TEXT EXCERPT:
## start

Re: [PATCH v4 0/2] arm64: errata: NVIDIA Olympus device store/load ordering

From: Will Deacon

Date: Tue Jun 30 2026 - 09:59:06 EST


On Mon, Jun 29, 2026 at 06:08:37PM -0500, Shanker Donthineni wrote:
> On 6/29/2026 5:45 AM, Vladimir Murzin wrote:
> > That's interesting. With the way the patch set is structured, it
> > now looks like:
> >
> > 1. Fix the erratum, but cause a performance regression.
> > 2. Restore the performance regression and (re)apply the erratum
> > workaround.
> >
> > Would it make sense to avoid introducing the performance
> > regression in the first place by structuring the patch set
> > slightly differently?
> >
> > 1. (Re)introduce arm64 memset_io()/memcpy_toio().
> > 2. Fix the erratum once for all
> >
> > What do you reckon?
>
> Yes, that ordering makes sense.
>
> I can restructure v5 so that patch 1 introduces the arm64 memset_{to}io()

## end

BRIEF A: Update the records below by swapping "column header" for "table heading" and leaving everything else as it is. Omit the pictures from your answer.

ENTRIES SHOWN:

## start

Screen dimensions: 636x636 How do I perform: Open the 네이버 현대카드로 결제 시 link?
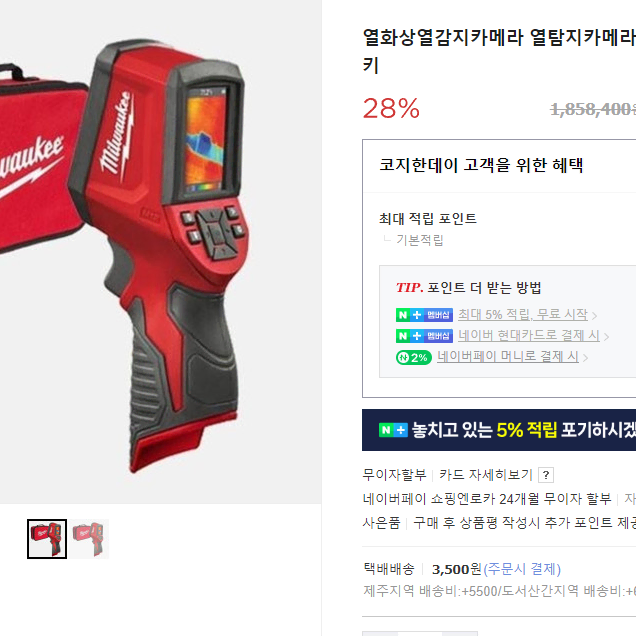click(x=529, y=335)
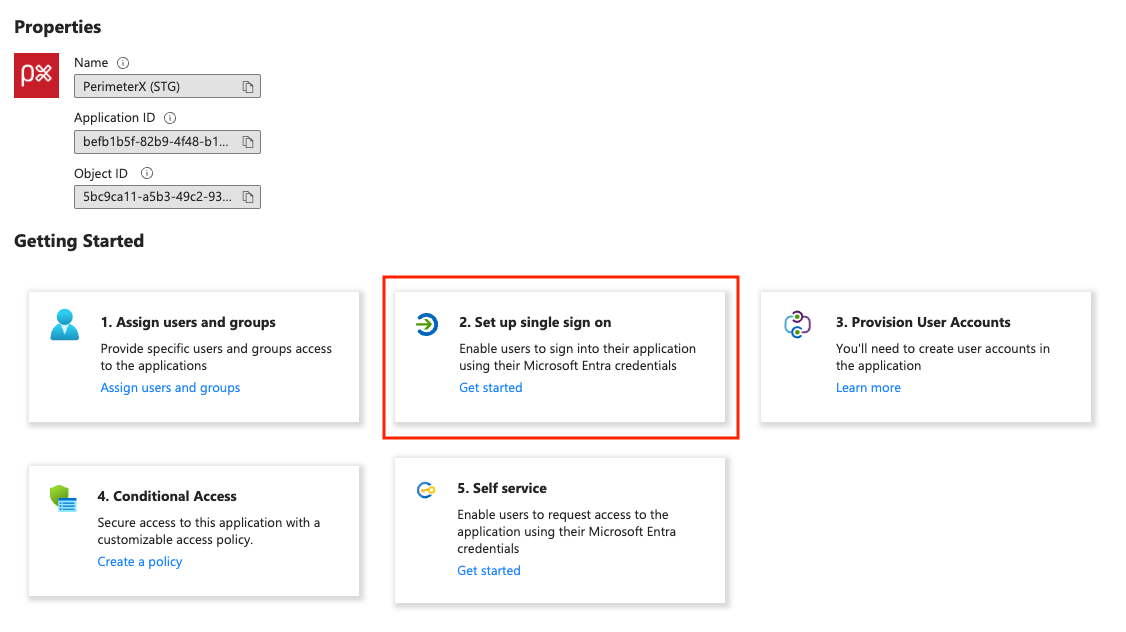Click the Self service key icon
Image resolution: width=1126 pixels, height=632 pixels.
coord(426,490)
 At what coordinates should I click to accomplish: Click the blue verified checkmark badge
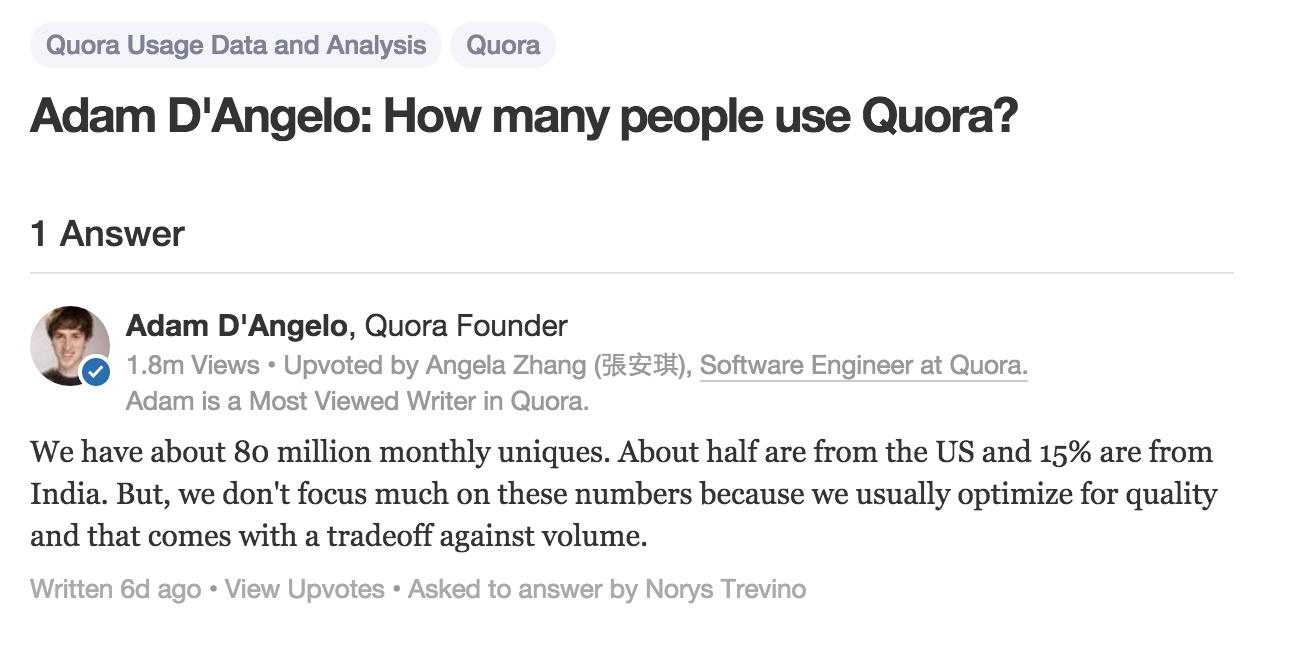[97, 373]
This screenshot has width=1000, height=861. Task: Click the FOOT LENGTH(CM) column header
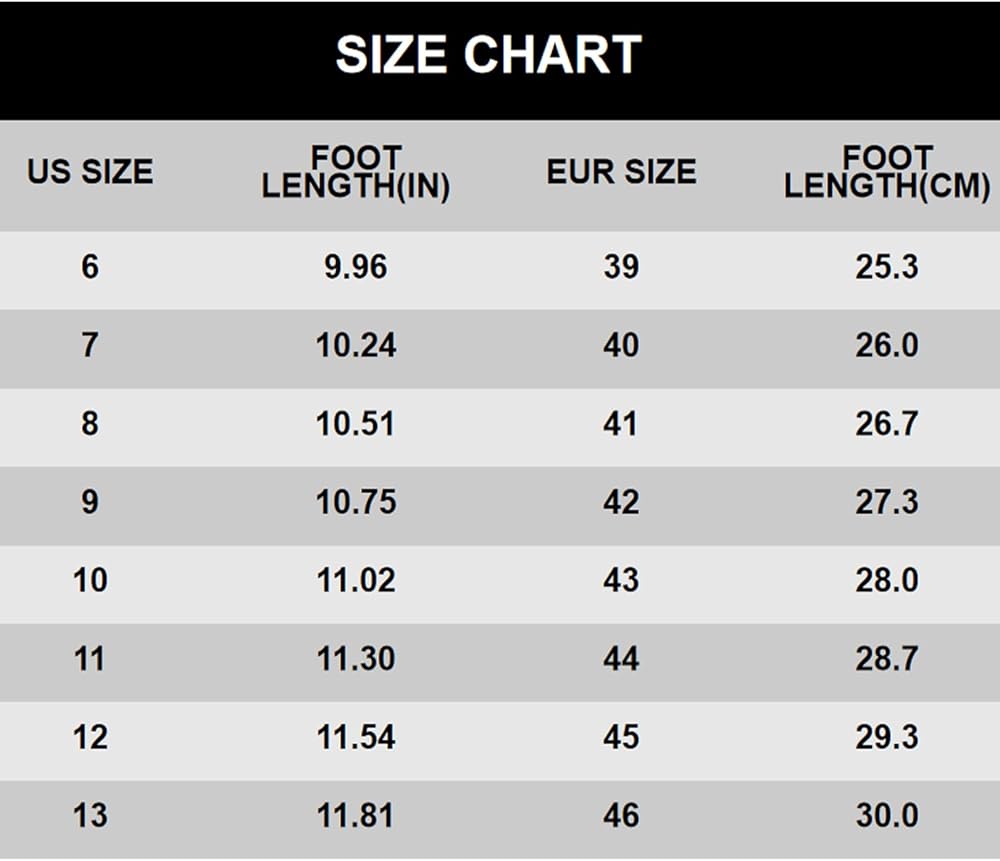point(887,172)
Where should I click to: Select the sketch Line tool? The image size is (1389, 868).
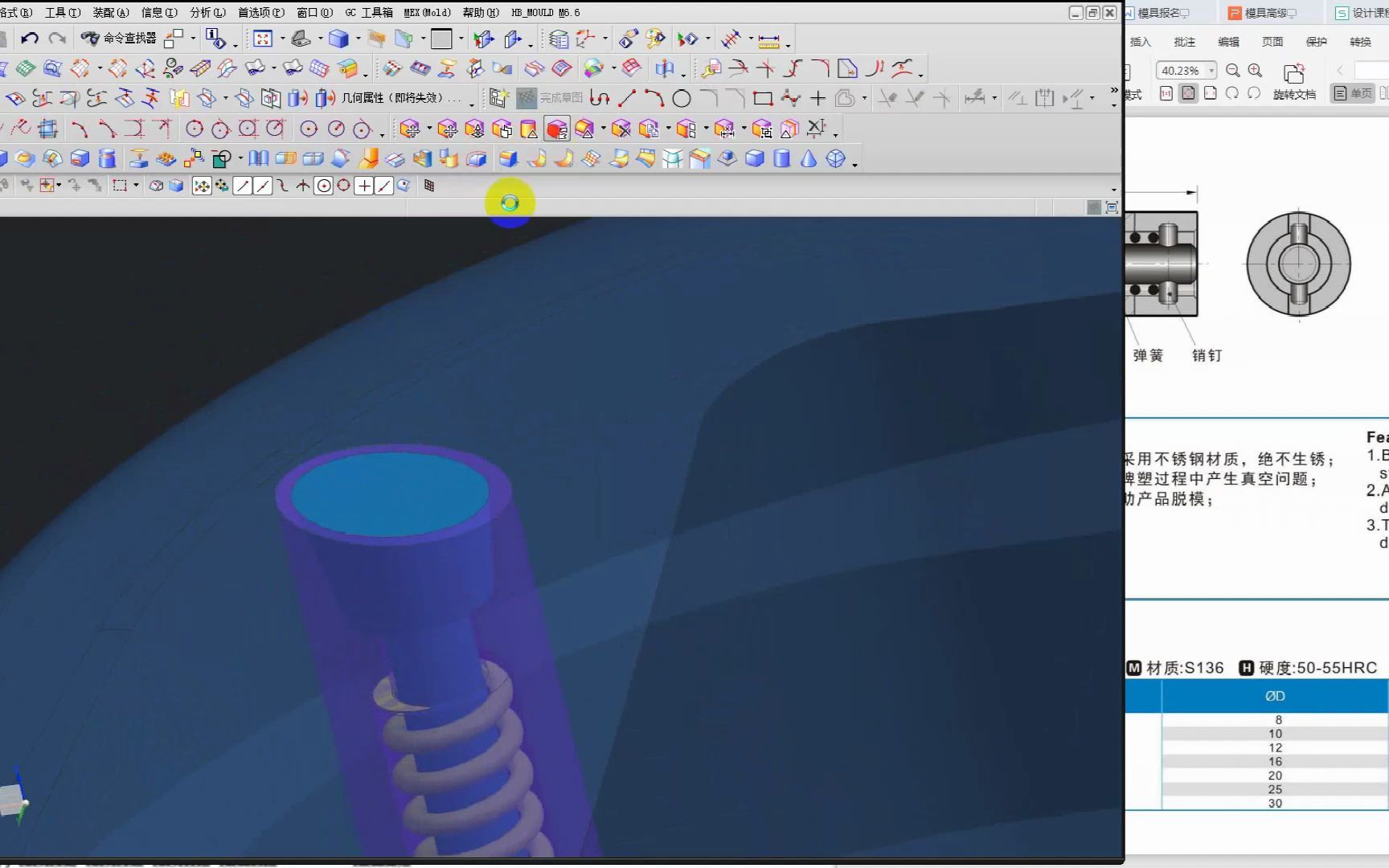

## end

BRIEF B: Write the next part of the mailing-list reply about the NVIDIA Olympus erratum patch set above, picking up after its final line.

EXERCISE RESULT A:
Screen dimensions: 636x636 How do I perform: Open the 네이버 현대카드로 결제 시 link?
click(x=529, y=335)
Click the Self service key icon
Image resolution: width=1126 pixels, height=632 pixels.
coord(426,490)
 At what coordinates should I click to accomplish: Click the blue verified checkmark badge
[97, 373]
This screenshot has width=1000, height=861. Task: Click the FOOT LENGTH(CM) table heading
point(887,172)
Where should I click to: Select the sketch Line tool? The image size is (1389, 868).

EXERCISE RESULT B:
> implementations while preserving the existing behavior. Patch 2 will
> then add the complete erratum workaround, including the conditional
> trailing DMB for those block-write helpers. This avoids introducing
> the intermediate performance regression and keeps each commit
> independently usable.
>
> Will and Catalin, could you please share your thoughts on this approach?

tbh, I think I'm ok with the current ordering. The second patch is purely
a performance thing for affected CPUs, so doesn't strictly need to be
applied or backported for functional correctness afaict.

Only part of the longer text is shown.